Generations Admission Controllers Finalizers Owner References

Testing?

Chapters

Introduction

Welcome, and thanks for reading! As the title suggests, this is a book about programming “operators”: software that manages software running on the Kubernetes containerization platform. It’s a book I wish I had when building my own operators-based control systems as well as when helping others build theirs. It’s also a book about “why” - in part because I love asking “why” and getting to first principles; but also because although capital-O Operators and Kubernetes are this year’s models, control loops, level-triggering and convergence stand on their own as valuable tools for thinking about and designing distributed systems. And distributed systems are forever.

The rapid growth of Kubernetes <<>>

The purpose of this book is not to discuss “consuming” operators as part of deploying a software stack on Kubernetes. Operators as a software delivery mechanism are secondary. Rather, this is about using the operator pattern to build (and operate!) production-quality systems.

The ideas underpinning operators are not specific to Kubernetes, but Kubernetes is where this book’s focus is. This is largely a practical matter: Kubernetes is popular, and has good support for operator-style systems, and there aren’t a lot of folks doing this kind of thing elsewhere. Regardless, I hope that readeres gain an intuition for building convergence-based distributed systems that is useful in other domains. At some point in the future the cool kids won’t know what Kubernetes is, but they’ll still need to write correct distributed systems.

Regarding nomenclature: I’ll use the term “operator” (with a lower-case “o”) and “operator pattern” in this book to refer to the sorts of convergence-based systems discussed throughout. You’ll get the idea. “Operator” is a strange term. Kubernetes generally doesn’t use it: it has a `controller-manager`, not `operator-manager`. But the word is a useful shorthand. I explicitly don’t intend the terms to refer to RedHat’s Operator Framework or Operator Maturity Model, except where otherwise noted.

Regarding code: this is a book about programming. You should expect to read code while reading the book, specifically Go code. Go is the lanugage best supported by the Kubernetes API, which makes it far easier to build working operators without yak shaving on frameworks. It’s certainly possible to write operators in Python, C, or Bash, but it’s just more work. If you aren’t familiar with Go, don’t worry - there’s not a whole lot to it, and I don’t use any esoteric features of the language. If you’re familiar with any other imperative language, you’ll probably do fine.

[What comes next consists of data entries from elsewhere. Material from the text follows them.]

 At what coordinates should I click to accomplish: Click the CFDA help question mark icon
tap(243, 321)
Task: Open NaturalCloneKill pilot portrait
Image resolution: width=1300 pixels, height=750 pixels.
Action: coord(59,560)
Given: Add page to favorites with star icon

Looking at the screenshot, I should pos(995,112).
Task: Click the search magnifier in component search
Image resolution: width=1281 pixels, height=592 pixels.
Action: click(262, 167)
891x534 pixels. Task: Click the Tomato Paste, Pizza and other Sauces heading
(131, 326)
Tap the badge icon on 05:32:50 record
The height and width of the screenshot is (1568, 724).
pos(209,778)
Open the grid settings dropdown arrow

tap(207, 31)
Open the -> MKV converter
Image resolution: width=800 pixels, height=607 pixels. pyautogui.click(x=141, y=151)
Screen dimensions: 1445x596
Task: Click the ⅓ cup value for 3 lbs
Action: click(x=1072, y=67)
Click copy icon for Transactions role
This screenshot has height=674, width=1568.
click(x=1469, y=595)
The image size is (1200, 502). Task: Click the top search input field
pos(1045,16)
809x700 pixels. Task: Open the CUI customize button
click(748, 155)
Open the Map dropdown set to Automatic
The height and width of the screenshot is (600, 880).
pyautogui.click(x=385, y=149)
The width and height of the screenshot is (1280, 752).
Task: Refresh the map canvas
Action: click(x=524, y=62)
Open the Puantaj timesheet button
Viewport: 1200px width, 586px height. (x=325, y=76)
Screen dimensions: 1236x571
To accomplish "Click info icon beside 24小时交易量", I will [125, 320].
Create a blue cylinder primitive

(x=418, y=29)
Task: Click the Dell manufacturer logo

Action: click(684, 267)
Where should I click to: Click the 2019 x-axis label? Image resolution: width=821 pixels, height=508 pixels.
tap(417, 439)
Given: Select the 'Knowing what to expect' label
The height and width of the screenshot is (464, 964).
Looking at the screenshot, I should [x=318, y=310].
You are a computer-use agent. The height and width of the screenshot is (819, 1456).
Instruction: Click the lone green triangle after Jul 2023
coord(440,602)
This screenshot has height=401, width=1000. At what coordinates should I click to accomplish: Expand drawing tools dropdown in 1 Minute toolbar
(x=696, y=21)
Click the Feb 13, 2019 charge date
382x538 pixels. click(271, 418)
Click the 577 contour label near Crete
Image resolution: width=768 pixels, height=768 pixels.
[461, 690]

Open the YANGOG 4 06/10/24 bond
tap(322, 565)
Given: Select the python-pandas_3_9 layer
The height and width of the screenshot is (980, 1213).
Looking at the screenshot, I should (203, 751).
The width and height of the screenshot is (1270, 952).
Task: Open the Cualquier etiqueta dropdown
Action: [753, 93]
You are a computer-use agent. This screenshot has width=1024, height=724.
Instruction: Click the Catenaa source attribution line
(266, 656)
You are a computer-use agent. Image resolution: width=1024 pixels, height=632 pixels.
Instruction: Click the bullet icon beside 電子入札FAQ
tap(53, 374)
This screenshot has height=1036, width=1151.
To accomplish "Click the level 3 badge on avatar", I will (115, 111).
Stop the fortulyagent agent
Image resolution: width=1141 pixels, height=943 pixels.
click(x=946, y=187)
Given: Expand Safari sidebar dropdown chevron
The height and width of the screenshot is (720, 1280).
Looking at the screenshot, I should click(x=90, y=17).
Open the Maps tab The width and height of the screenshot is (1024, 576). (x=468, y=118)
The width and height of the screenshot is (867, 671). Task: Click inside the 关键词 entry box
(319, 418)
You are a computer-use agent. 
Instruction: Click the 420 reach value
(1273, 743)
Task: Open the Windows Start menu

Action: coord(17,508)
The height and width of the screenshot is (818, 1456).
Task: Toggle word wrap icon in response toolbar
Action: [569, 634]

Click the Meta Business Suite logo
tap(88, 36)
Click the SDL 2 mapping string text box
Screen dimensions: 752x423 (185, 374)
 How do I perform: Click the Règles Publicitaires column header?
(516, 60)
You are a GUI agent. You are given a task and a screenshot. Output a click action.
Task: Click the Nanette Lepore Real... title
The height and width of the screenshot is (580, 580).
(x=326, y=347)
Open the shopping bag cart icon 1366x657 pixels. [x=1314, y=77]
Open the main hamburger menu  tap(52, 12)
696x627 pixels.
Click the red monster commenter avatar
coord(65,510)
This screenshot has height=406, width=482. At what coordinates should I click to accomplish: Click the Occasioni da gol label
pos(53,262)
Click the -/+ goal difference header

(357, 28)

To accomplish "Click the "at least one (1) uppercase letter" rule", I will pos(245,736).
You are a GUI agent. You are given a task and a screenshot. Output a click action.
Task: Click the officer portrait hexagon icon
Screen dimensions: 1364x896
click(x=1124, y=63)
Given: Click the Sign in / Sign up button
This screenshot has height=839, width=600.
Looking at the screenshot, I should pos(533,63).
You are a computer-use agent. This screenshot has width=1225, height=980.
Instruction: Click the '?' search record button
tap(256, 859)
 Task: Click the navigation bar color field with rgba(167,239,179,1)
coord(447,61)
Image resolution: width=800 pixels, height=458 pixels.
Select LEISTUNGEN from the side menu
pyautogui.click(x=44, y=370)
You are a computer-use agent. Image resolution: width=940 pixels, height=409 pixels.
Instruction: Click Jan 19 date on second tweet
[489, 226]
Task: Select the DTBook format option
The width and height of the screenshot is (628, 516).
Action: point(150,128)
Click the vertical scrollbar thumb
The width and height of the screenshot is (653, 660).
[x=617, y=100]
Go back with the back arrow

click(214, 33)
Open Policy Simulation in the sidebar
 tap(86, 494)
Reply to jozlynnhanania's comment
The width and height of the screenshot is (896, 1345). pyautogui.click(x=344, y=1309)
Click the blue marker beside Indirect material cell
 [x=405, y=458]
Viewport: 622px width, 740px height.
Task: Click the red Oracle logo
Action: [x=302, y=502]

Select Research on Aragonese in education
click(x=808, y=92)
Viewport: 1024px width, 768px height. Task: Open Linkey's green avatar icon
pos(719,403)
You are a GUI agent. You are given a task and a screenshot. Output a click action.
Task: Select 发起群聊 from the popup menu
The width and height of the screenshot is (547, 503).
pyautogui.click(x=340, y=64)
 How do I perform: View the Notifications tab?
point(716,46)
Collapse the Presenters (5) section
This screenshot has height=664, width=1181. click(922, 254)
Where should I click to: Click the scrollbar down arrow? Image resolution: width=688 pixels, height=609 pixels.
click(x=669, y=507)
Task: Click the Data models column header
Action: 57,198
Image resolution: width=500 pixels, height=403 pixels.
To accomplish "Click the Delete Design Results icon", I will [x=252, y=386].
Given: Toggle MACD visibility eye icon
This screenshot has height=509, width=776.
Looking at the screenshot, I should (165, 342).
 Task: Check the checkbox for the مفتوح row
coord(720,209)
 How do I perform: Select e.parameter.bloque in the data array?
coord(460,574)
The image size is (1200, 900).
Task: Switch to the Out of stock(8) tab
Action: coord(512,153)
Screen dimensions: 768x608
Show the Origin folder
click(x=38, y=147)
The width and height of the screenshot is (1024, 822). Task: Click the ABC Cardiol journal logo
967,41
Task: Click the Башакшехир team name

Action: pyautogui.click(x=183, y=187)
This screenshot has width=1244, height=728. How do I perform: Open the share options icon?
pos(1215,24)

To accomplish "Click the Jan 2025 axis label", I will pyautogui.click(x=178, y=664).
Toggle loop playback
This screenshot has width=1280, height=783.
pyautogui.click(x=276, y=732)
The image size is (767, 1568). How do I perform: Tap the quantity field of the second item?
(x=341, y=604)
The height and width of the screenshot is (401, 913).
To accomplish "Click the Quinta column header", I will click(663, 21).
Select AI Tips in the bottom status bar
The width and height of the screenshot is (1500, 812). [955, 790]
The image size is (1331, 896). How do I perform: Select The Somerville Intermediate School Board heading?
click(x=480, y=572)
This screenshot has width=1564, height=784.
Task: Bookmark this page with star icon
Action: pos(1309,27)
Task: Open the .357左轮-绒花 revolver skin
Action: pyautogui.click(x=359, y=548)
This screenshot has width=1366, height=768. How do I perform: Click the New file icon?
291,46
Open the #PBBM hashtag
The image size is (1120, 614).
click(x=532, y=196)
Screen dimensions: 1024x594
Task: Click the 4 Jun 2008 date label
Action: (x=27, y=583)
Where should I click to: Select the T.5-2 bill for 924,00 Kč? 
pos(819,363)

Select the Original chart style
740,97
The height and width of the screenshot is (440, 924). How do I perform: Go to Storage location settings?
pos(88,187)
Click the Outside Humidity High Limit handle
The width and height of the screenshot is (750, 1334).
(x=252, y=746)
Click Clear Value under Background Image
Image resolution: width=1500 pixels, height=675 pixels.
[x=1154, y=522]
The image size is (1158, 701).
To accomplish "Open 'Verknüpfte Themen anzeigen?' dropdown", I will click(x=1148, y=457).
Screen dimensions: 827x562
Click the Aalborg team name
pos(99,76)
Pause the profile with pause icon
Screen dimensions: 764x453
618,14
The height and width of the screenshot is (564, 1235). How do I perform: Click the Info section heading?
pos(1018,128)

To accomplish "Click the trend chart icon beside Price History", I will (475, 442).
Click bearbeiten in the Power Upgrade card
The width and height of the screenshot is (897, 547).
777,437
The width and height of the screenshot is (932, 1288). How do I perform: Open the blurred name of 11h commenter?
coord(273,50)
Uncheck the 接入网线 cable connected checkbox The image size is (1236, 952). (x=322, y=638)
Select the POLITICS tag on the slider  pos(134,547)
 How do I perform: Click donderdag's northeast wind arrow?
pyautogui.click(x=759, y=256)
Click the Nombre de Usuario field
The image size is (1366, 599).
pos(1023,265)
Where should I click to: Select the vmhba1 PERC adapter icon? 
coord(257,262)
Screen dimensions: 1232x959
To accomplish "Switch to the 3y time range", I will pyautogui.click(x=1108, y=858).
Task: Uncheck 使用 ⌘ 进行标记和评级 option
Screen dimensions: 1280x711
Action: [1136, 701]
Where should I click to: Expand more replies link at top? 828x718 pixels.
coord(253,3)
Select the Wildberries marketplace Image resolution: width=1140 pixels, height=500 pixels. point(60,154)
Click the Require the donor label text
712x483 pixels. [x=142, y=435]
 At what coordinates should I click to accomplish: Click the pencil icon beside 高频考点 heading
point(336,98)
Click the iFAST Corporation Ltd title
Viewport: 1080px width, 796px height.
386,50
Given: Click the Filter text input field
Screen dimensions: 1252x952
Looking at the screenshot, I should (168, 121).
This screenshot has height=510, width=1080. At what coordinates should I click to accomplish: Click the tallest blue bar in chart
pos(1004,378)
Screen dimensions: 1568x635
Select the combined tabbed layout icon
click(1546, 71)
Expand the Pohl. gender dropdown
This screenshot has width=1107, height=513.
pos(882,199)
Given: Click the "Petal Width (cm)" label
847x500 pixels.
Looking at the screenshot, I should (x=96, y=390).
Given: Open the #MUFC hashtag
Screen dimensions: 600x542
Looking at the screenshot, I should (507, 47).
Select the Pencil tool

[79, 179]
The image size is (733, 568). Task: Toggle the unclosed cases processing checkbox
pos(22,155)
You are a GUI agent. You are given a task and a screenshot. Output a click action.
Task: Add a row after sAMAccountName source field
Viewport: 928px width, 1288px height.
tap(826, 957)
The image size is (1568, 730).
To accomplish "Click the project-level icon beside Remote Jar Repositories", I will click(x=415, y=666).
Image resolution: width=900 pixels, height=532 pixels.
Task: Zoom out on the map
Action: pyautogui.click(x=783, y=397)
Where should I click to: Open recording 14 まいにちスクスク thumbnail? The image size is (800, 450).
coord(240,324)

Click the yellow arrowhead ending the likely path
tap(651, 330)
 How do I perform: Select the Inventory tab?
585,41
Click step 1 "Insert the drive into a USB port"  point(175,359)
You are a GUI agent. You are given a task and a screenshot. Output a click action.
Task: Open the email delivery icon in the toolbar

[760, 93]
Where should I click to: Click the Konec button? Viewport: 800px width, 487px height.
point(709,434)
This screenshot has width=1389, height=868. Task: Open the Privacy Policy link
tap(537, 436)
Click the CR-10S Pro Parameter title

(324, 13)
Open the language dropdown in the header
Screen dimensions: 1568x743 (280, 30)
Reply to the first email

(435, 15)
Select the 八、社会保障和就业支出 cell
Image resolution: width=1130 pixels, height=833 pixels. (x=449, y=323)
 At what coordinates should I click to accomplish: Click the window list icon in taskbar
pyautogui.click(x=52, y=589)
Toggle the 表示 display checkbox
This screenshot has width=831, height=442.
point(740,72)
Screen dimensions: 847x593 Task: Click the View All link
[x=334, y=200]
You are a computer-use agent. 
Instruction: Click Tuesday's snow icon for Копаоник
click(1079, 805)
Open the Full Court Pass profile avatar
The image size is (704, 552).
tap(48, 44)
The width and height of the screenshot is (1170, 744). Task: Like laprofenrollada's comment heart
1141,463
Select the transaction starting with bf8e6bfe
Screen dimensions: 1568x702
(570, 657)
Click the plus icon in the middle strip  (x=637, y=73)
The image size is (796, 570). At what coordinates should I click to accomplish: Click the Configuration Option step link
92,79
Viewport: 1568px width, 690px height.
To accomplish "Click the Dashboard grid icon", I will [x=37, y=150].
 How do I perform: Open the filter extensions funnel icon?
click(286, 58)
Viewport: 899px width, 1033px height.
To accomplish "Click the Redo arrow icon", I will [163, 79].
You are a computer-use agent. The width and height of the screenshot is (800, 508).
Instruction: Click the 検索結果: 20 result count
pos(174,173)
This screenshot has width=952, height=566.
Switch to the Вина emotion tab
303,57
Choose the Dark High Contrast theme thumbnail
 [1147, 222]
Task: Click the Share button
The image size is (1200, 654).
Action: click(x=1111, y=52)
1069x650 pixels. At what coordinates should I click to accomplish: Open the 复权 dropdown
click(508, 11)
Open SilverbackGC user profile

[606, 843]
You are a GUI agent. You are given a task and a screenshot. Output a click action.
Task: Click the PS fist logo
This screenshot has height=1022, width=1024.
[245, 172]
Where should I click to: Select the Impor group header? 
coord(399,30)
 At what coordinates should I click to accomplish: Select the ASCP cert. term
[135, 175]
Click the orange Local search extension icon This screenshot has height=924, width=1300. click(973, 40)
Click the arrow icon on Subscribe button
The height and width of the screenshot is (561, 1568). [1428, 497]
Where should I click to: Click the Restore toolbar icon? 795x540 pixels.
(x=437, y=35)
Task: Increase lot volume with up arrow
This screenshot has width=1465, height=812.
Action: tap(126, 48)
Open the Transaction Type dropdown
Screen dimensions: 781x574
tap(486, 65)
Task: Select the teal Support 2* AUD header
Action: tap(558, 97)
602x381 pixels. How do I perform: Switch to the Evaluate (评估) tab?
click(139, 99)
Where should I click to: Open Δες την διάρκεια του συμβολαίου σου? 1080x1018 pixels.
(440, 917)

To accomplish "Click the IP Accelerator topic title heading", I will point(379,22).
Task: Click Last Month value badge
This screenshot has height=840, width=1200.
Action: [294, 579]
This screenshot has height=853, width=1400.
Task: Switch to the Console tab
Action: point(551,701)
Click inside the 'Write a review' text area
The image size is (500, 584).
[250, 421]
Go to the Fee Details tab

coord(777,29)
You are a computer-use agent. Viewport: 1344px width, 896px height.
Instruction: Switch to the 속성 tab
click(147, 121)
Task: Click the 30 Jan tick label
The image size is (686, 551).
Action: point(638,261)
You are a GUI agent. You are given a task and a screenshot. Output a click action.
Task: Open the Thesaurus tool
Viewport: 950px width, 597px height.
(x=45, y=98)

Finally, all code in this book should be functional and mostly idiomatic as of Kubernetes 1.16. Kubernetes moves quickly, and the CRD interfaces are still evolving as of this writing, but the community takes backwards-compatibility seriously, so I expect that the gist of the projects here will continue to function for quite some time.

What is an Operator?

There has been an explosion in the world’s collective dependence on software in the twenty-first century. “Software is eating the world”, more and more. Our cars, our thermostats, our power grids, our communications, our businesses, our shopping - in many parts of the world it’s difficult to find an aspect of modern life that doesn’t depend deeply on software. “The Cloud” has compounded this phenomenon. Even a task as mundane and nonsocial as doing your taxes is typically done in a client-server model via a web browser instead of a standalone application, let alone visiting a brick-and-mortar office and talking to another human.

These factors in turn put a greater burden on the shoulders of the developers and maintainers of this software. Modern software must be highly scalable and highly available. Economic concerns demand that this be done as cheaply as possible. Programmers are push to do more with less.

Operators are a technology designed to reduce this burden by making it easier to automate management of systems - particularly those that resist automation by traditional means. They fill a gap in the average programmer’s toolkit for managing distributed stateful systems at scale.

You might wonder what makes operators special, why they’re different from “traditional means”, what that gap is, and how they fill it. To answer these questions, let’s take a brief detour through the history of computer systems management and look at how we got here and what we may have left behind.

A brief history of managing computer systems

N.B.: what follows is a rational reconstruction; it is not intended to be a comprehensive history by any means. There are loads of great books out there on the history of computing and computers; this isn’t one of them.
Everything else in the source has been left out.